** MATERIAL TO PROCESS follows **

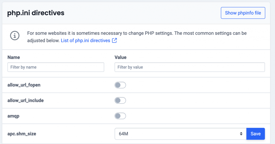Select the allow_url_fopen directive name

pyautogui.click(x=24, y=85)
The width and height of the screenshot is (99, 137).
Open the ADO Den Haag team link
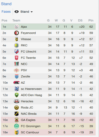tap(32, 95)
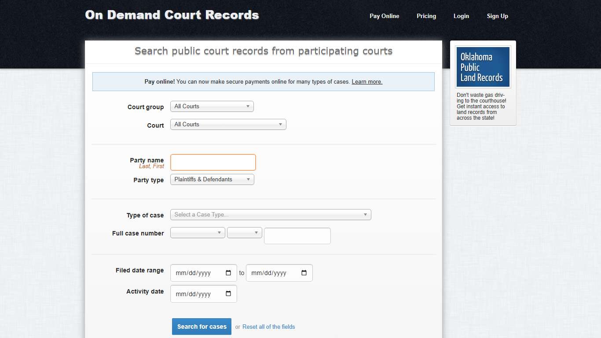Open the Pricing page
Viewport: 601px width, 338px height.
426,16
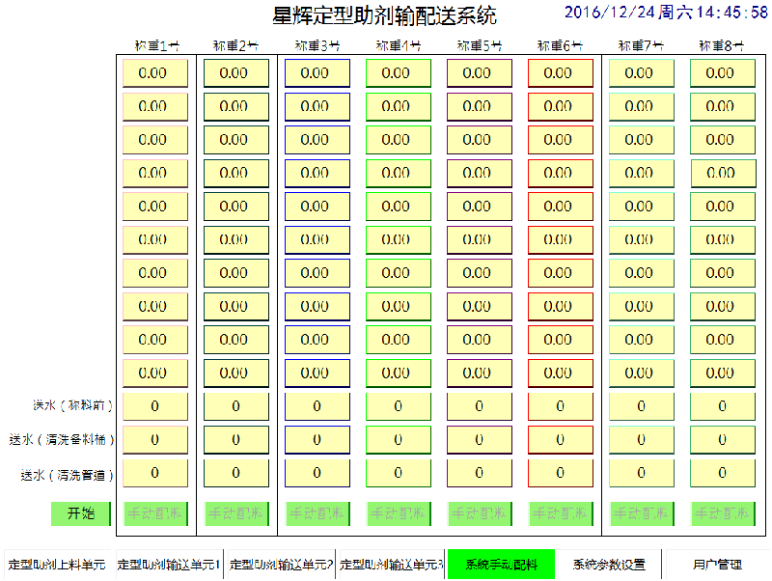This screenshot has height=581, width=772.
Task: Click 洗水(称料前) field in 称重2号 column
Action: [235, 406]
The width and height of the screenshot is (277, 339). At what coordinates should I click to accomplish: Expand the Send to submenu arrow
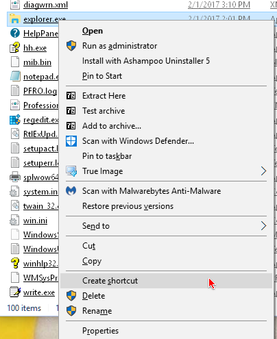click(x=263, y=226)
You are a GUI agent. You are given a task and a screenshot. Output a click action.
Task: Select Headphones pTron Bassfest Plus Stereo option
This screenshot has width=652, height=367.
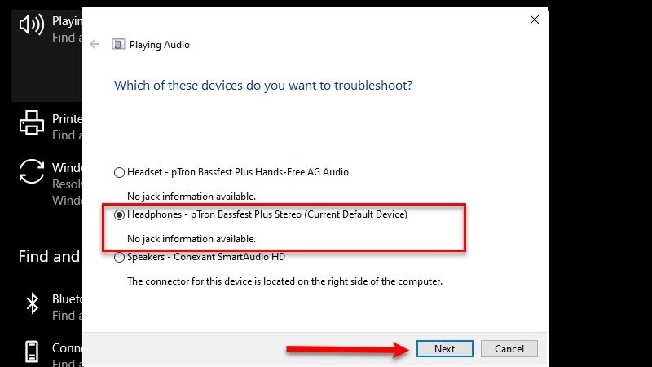pos(120,215)
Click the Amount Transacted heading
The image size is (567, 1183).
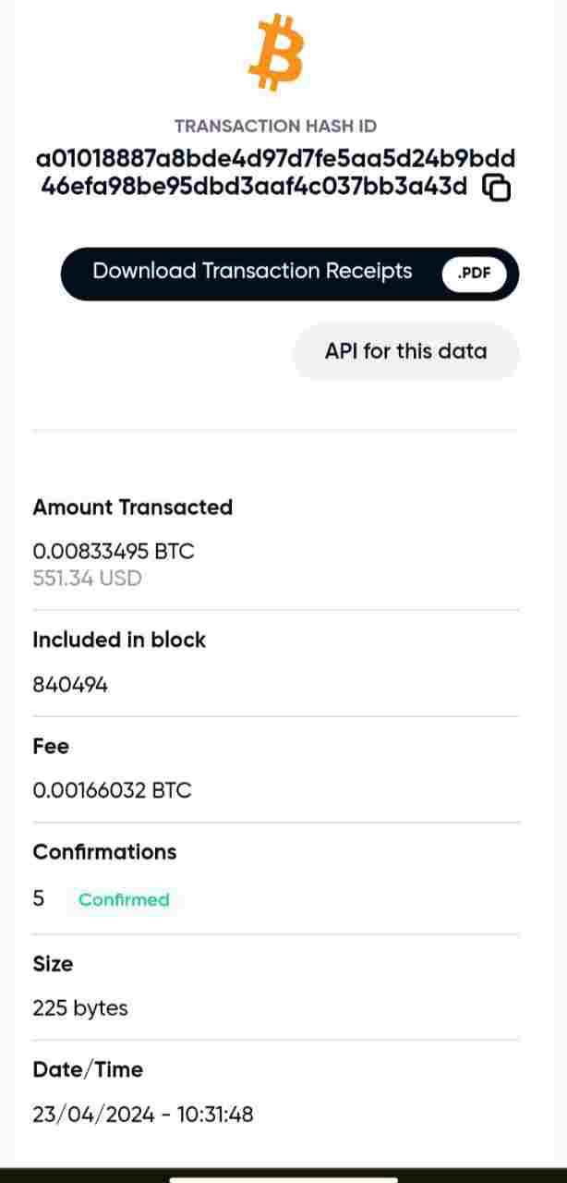[x=132, y=507]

** End of MATERIAL TO PROCESS **

▶ _GOAL OF THE EXERCISE_: Your copy should begin at the line containing "Click the Amount Transacted heading" and end at the last line of the data above, matching each line exactly and holding no pictures.

▶ _ANSWER SPACE_:
Click the Amount Transacted heading
The image size is (567, 1183).
[x=132, y=507]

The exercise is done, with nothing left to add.